▸ Requirement: Except for images, print the whole listing verbatim.

▸ Data records:
━━━━━━━━

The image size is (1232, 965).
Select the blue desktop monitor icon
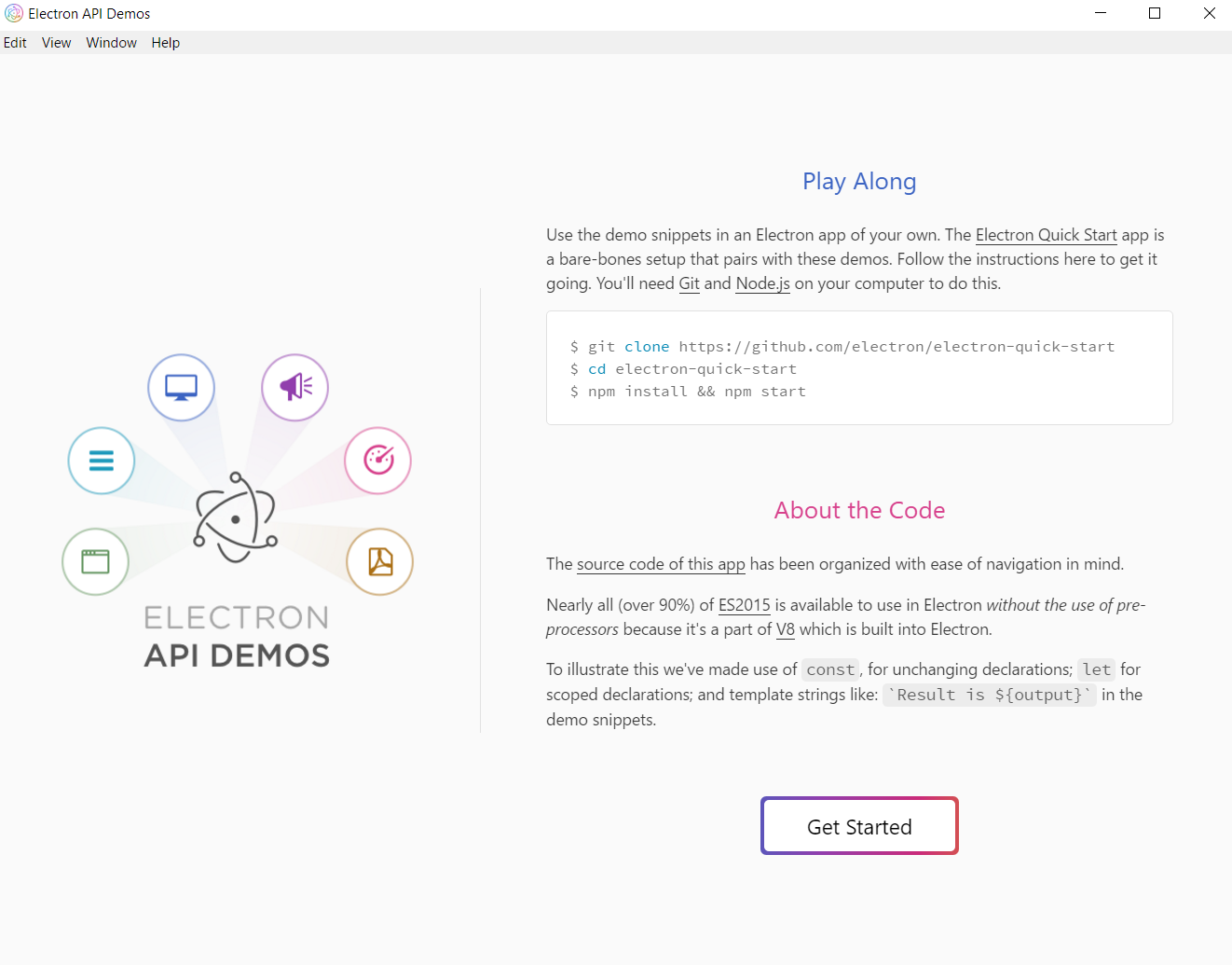tap(181, 387)
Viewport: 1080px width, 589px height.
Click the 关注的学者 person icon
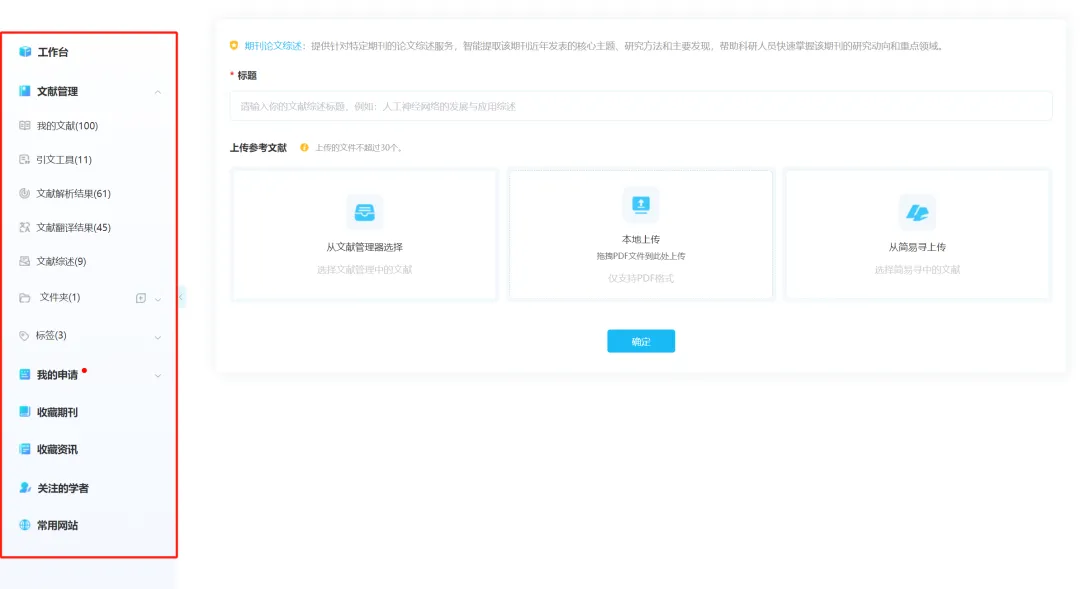(x=25, y=488)
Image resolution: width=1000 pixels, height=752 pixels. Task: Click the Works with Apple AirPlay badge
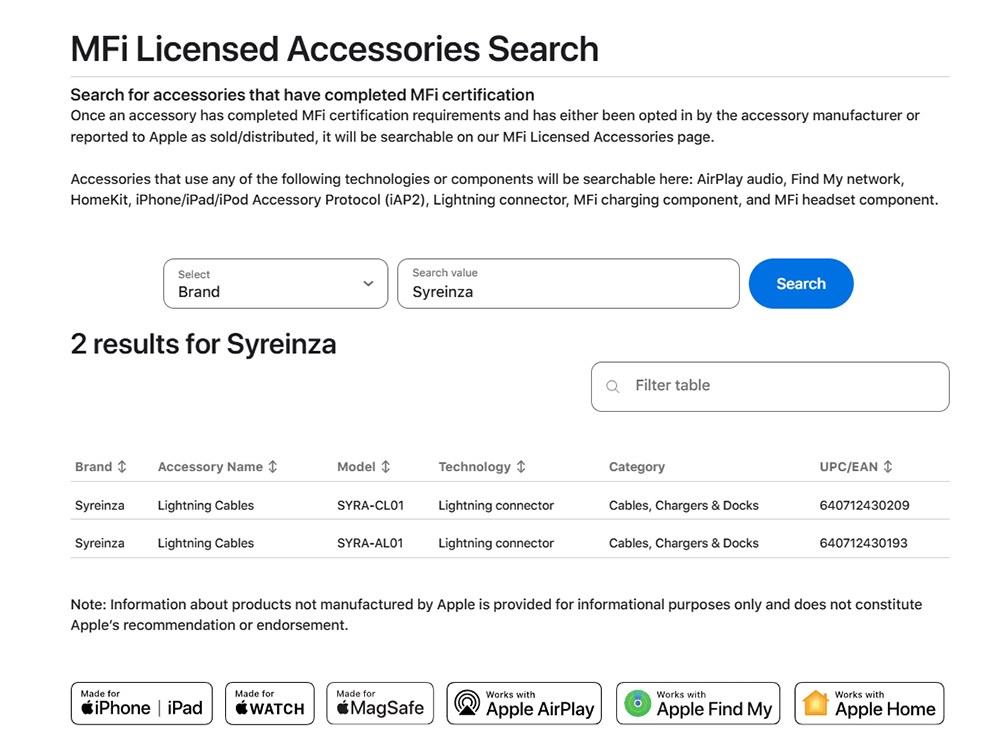click(x=524, y=703)
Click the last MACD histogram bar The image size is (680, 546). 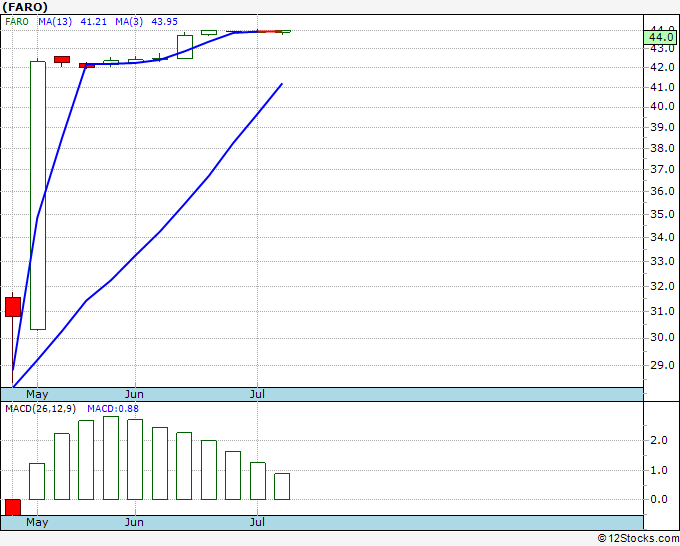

━━━━━━━━

▸ Expected answer:
The image size is (1232, 965).
Select the blue desktop monitor icon
tap(181, 387)
Viewport: 1080px width, 589px height.
Click the 关注的学者 person icon
(x=25, y=488)
Image resolution: width=1000 pixels, height=752 pixels. Task: Click the Works with Apple AirPlay badge
click(x=524, y=703)
Click the last MACD histogram bar The image size is (680, 546). 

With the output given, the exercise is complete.